「ごめんなさい。覚えていないわよね。私たちが別れた時はまだ、赤ちゃんだったんだもの。やっぱり、あなたたち、三人を――兄弟を引き離すべきじゃなかった」
「兄弟……」

秋斗くんたちとはるくんは兄弟。
それは先程、予想していた真実だったけど、私は思わず、目の奥が熱くなってしまった。

「あなたたちは――」
「それ以上、言うな!」

はるくんのお母さんの言葉を遮って、秋斗くんたちのお父さんは声を荒げる。

「頼む、秋斗たちには話すな! 『共依存病』の真実は知らないままの方がいいんだ……!」

憤怒。そんな感情を自分が発露したことに驚きつつも、秋斗くんたちのお父さんは吐き捨てるように言った。
そして、神妙な面持ちで息子の名前を呼んだ。

「ここにはもう用はない。秋斗、行くぞ」
「ですが……」
「知るべきではないことだ」

強い断言によって、秋斗くんの後追いの言葉は遮られる。

「……はい」

秋斗くんは後ろ髪を引かれる思いで応えると踵を返し、私たちに深々と頭を下げてきた。

「篠宮さん、鳴海さん、今日は来てくれて本当にありがとうございます」
「え……う、うん」

私は展開についていけずに思わず、呆然としてしまう。

「え、ちょっと、待って! まだ、話は――」

はるくんのお母さんの声にも振り向かずに、秋斗くんたちはその場から立ち去ってしまった。
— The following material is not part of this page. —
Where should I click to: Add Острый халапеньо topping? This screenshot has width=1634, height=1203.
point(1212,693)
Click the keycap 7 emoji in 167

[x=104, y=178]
残されたのは私とねねちゃん。そして、はるくんのお母さん。

私とねねちゃんは申し合わせたように頷くと、はるくんのお母さんのもとに駆け寄り、ぺこりとお辞儀する。

「あの、こんにちは」
「はるくんのお母さん」

先程までの緊迫した空気など、どこ吹く風で私とねねちゃんは今か今かと言葉を待っている。
その様子に、はるくんのお母さんは思わず、表情を緩めた。

「もしかして、しずちゃんとねねちゃん?」
「はい」
「えへへ、お久しぶりです」

私とねねちゃんはふわりと花が咲いたかのように笑い合う。